■ PROBLEM TO WORK ON ■
Only the lines from the one bearing "Complete-production-lines (1193, 350)" through the end of the entries should be output, exactly as they stand, and pictures should be skipped.

■ DATASET EXTRACT ■

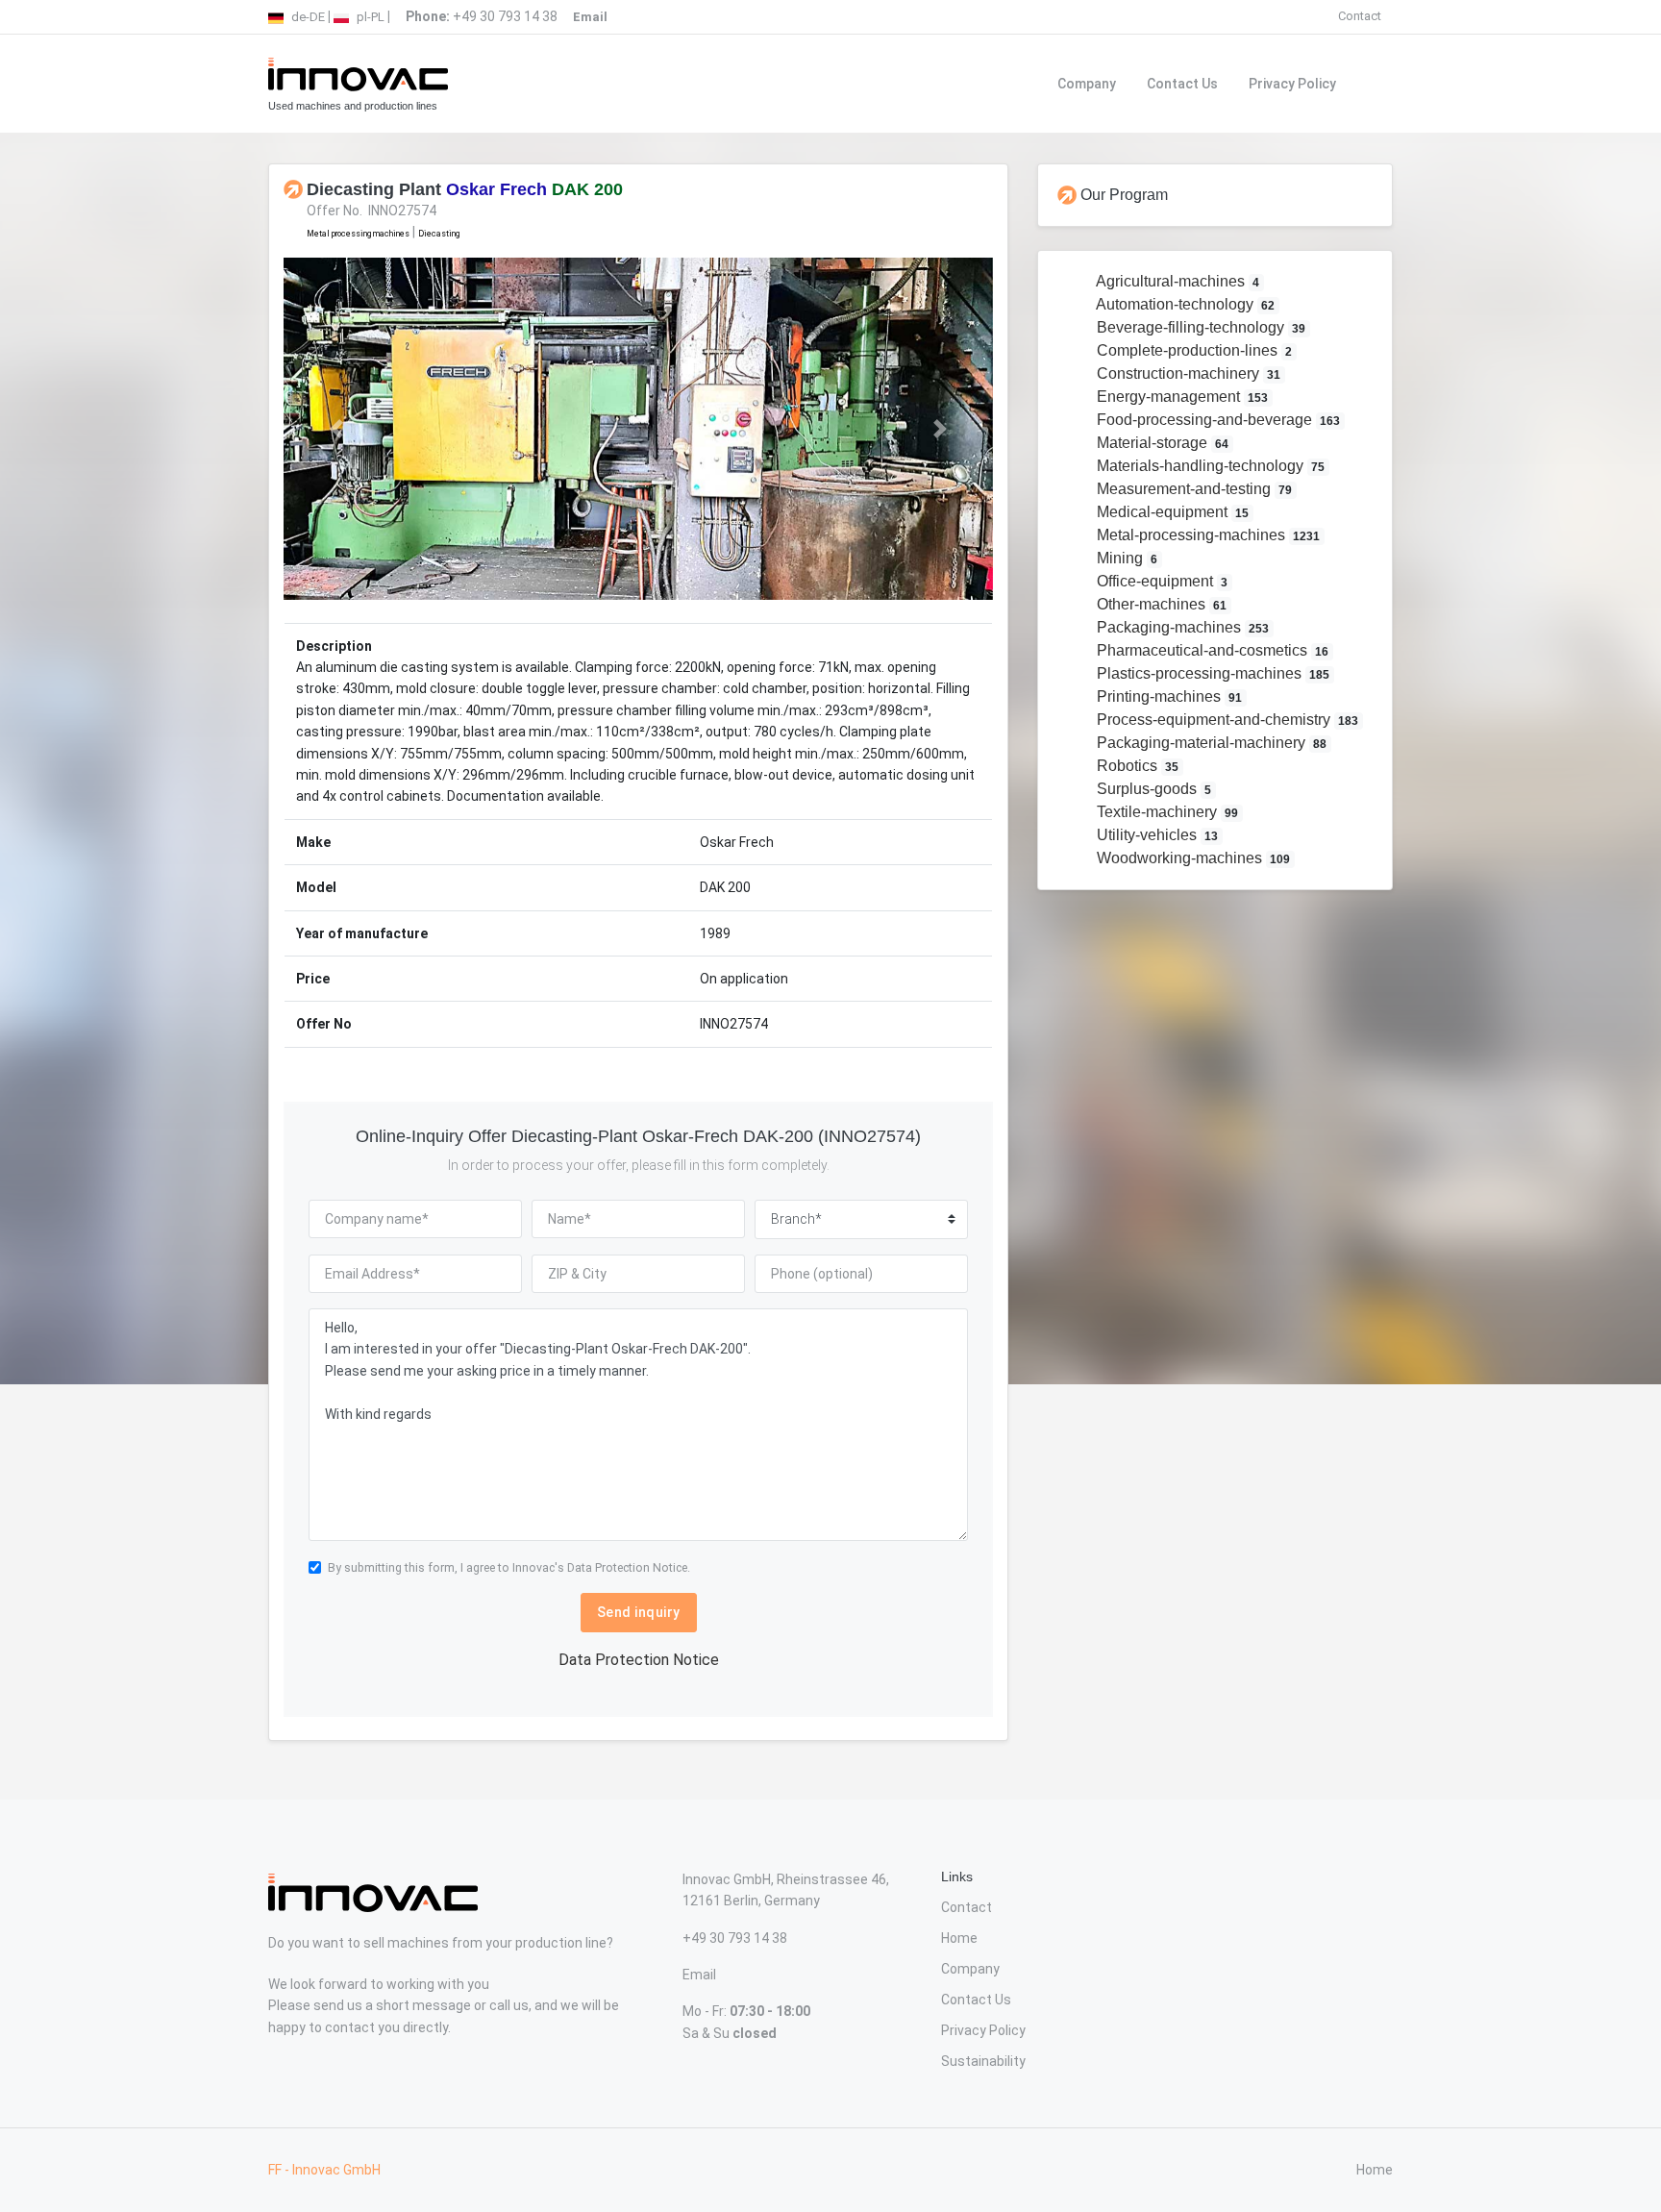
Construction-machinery (1187, 373)
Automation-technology (1184, 304)
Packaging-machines (1181, 627)
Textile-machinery (1166, 812)
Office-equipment (1160, 581)
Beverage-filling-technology (1199, 327)
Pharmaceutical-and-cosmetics (1211, 650)
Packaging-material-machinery (1210, 742)
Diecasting (438, 233)
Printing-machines (1168, 696)
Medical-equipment (1171, 512)
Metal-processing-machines (1207, 535)
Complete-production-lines (1193, 350)
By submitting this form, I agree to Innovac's (509, 1567)
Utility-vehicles (1156, 835)
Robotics (1136, 766)
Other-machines (1160, 604)
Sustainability (983, 2061)
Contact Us (1182, 83)
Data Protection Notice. (628, 1567)
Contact (1359, 16)
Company (1086, 83)
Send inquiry (639, 1612)
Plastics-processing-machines (1211, 673)
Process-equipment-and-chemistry (1226, 719)
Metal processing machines (358, 233)
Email (699, 1974)
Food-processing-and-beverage (1217, 419)
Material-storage (1161, 443)
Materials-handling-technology (1209, 466)
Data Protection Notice (638, 1660)
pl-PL (369, 17)
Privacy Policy (1292, 83)
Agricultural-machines (1176, 281)
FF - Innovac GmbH (324, 2169)
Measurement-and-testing (1193, 489)
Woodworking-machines (1192, 858)
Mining (1125, 558)
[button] (337, 428)
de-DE (306, 17)
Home (959, 1938)
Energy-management (1181, 396)
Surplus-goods (1152, 789)
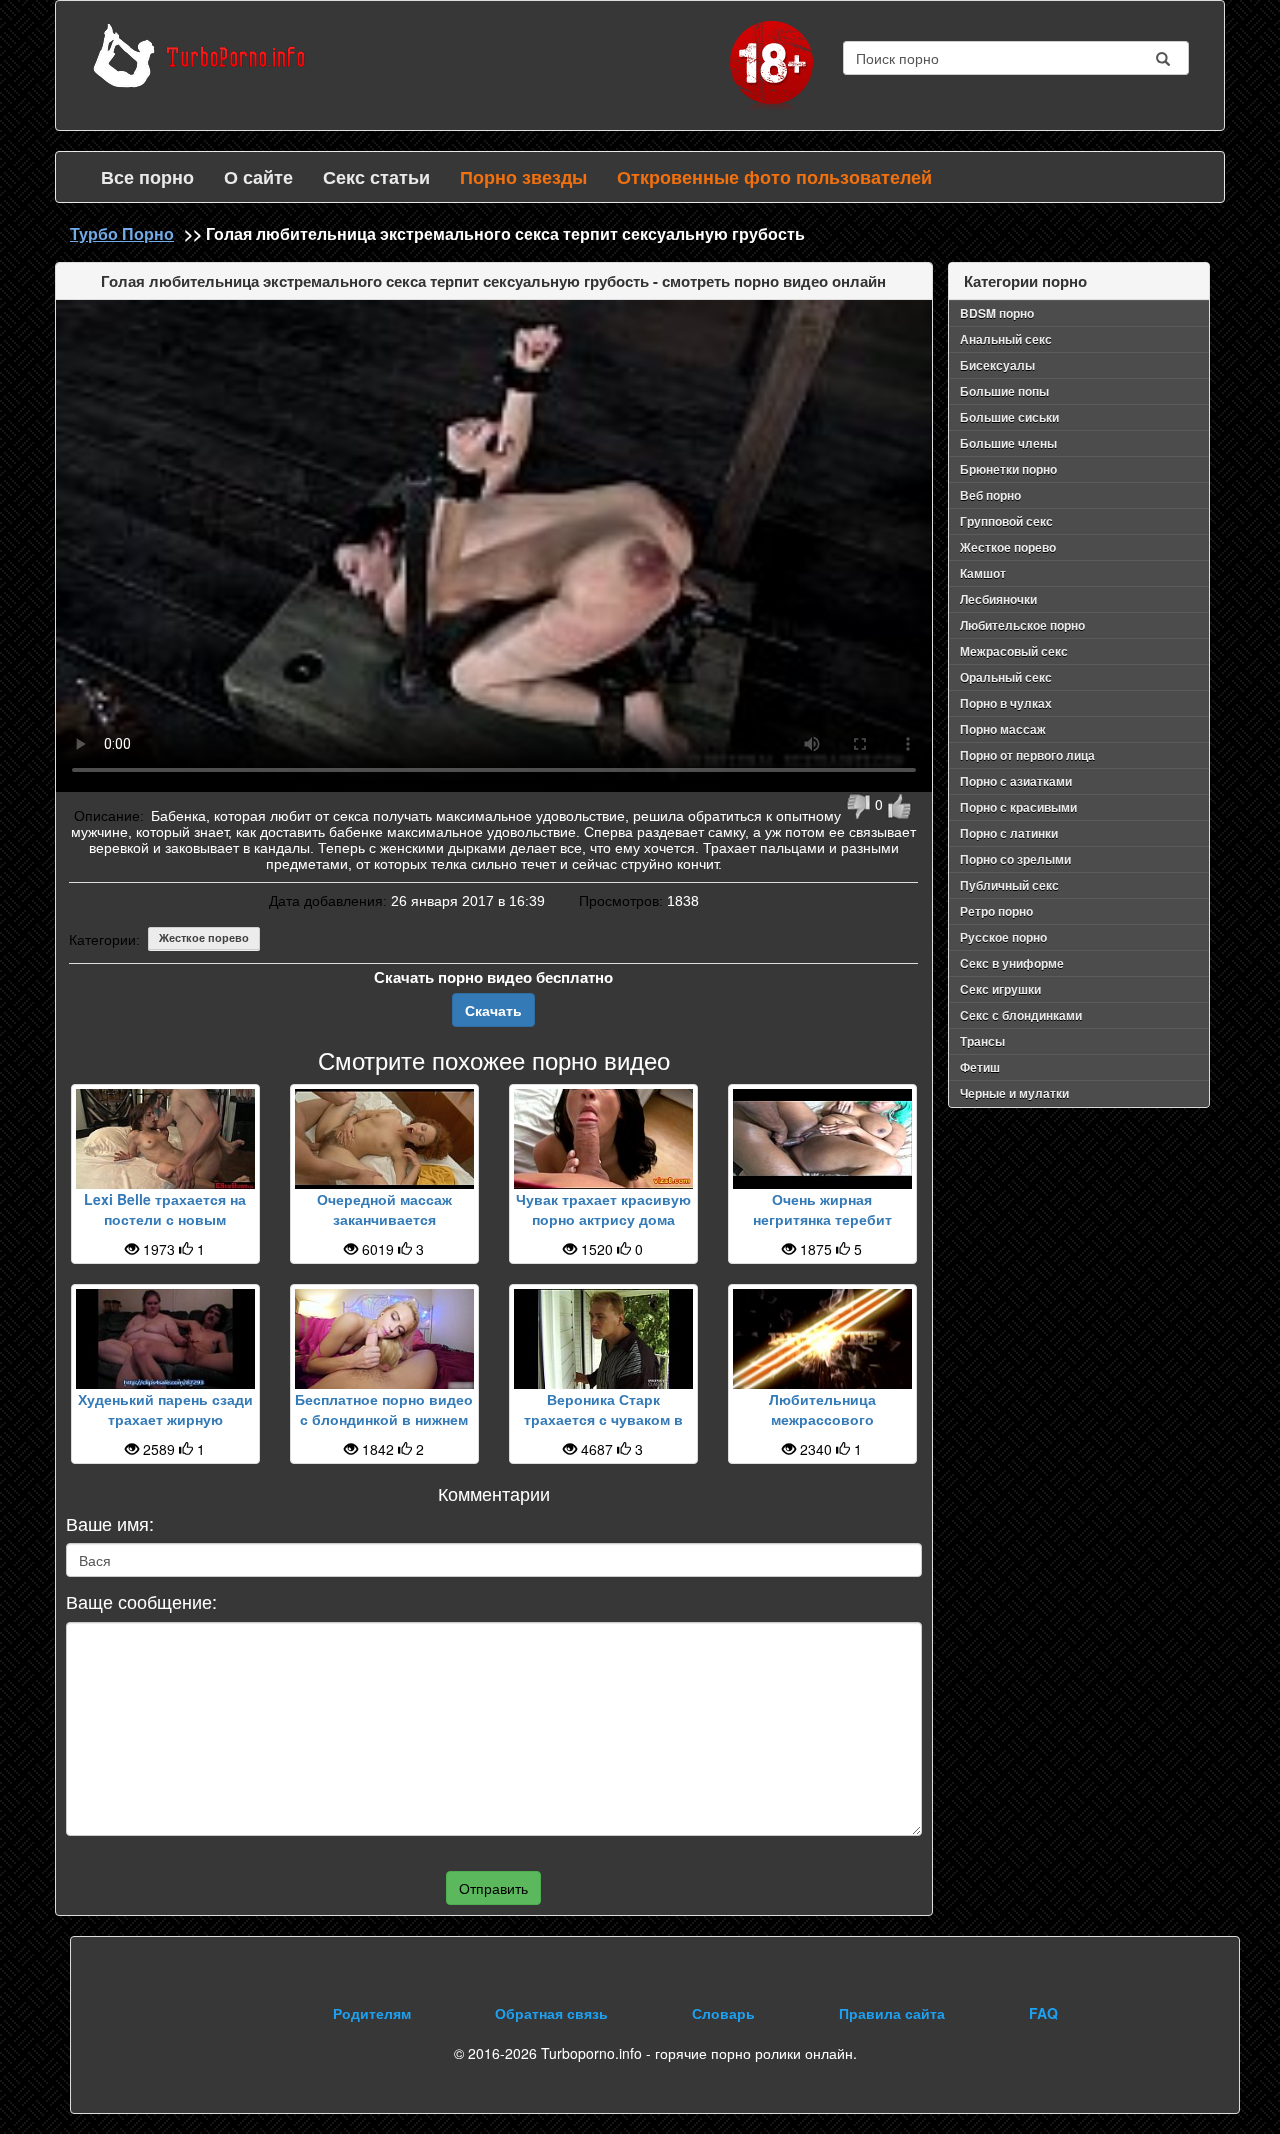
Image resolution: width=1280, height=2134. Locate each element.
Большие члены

■ YOUR SOLUTION ■
Complete-production-lines (1193, 350)
By submitting this form, I agree to Innovac's (509, 1567)
Utility-vehicles (1156, 835)
Robotics (1136, 766)
Other-machines (1160, 604)
Sustainability (983, 2061)
Contact Us (1182, 83)
Data Protection Notice. (628, 1567)
Contact (1359, 16)
Company (1086, 83)
Send inquiry (639, 1612)
Plastics-processing-machines (1211, 673)
Process-equipment-and-chemistry (1226, 719)
Metal processing machines (358, 233)
Email (699, 1974)
Food-processing-and-beverage (1217, 419)
Material-storage (1161, 443)
Materials-handling-technology (1209, 466)
Data Protection Notice (638, 1660)
pl-PL (369, 17)
Privacy Policy (1292, 83)
Agricultural-machines (1176, 281)
FF - Innovac GmbH (324, 2169)
Measurement-and-testing (1193, 489)
Woodworking-machines (1192, 858)
Mining (1125, 558)
[button] (337, 428)
de-DE (306, 17)
Home (959, 1938)
Energy-management (1181, 396)
Surplus-goods (1152, 789)
Image resolution: width=1280, height=2134. Locate each element.
Большие члены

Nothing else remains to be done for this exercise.